(Prompt): Retype exactly what appears below from the line containing "The height and" down to the line containing "This screenshot has", keeping both end lines. Do not include pictures.

(Dataset records):
============

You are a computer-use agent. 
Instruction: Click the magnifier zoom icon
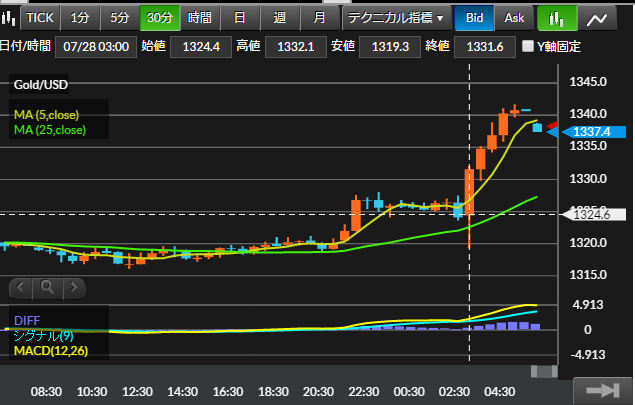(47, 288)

============

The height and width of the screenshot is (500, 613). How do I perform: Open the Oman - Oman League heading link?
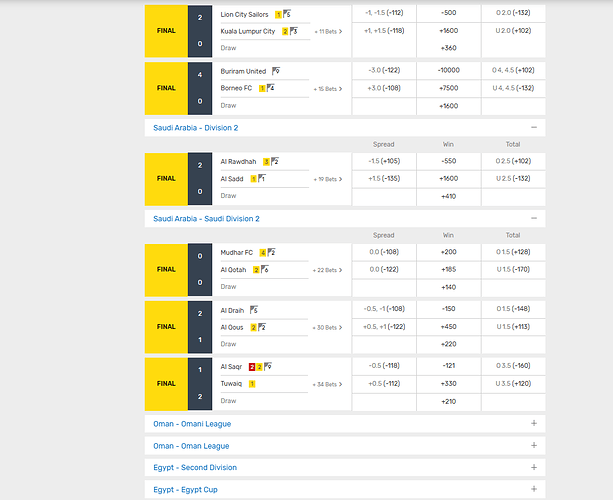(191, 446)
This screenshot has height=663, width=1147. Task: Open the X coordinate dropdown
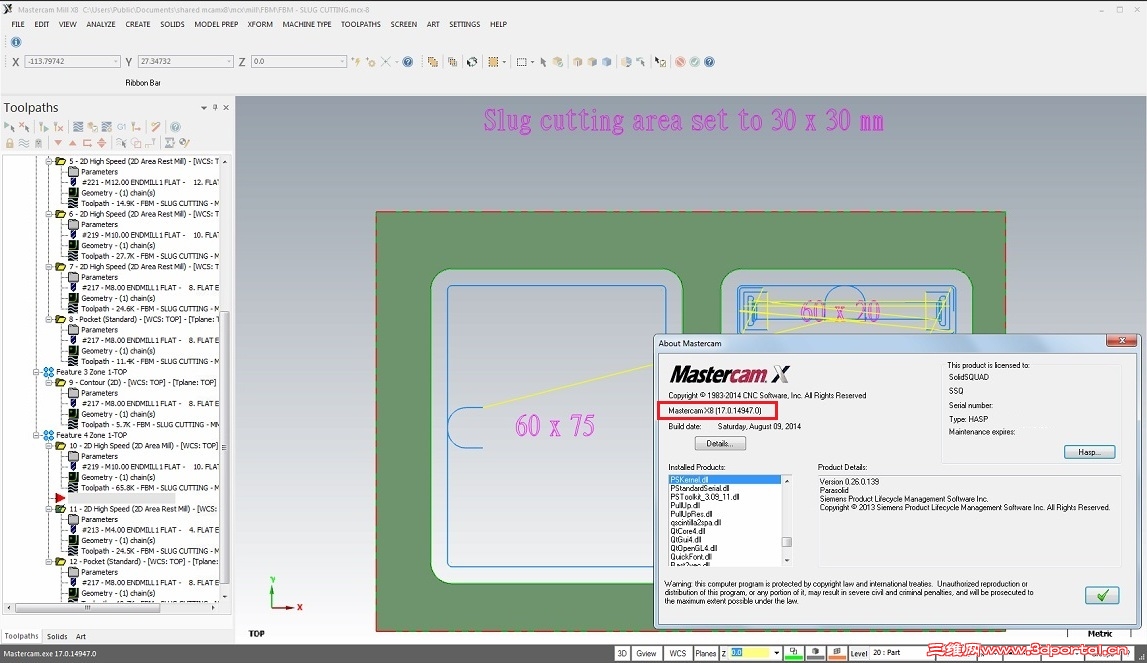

============

(Task response):
The height and width of the screenshot is (500, 613). How do I perform: Open the Oman - Oman League heading link?
(191, 446)
This screenshot has height=663, width=1147. Task: Open the X coordinate dropdown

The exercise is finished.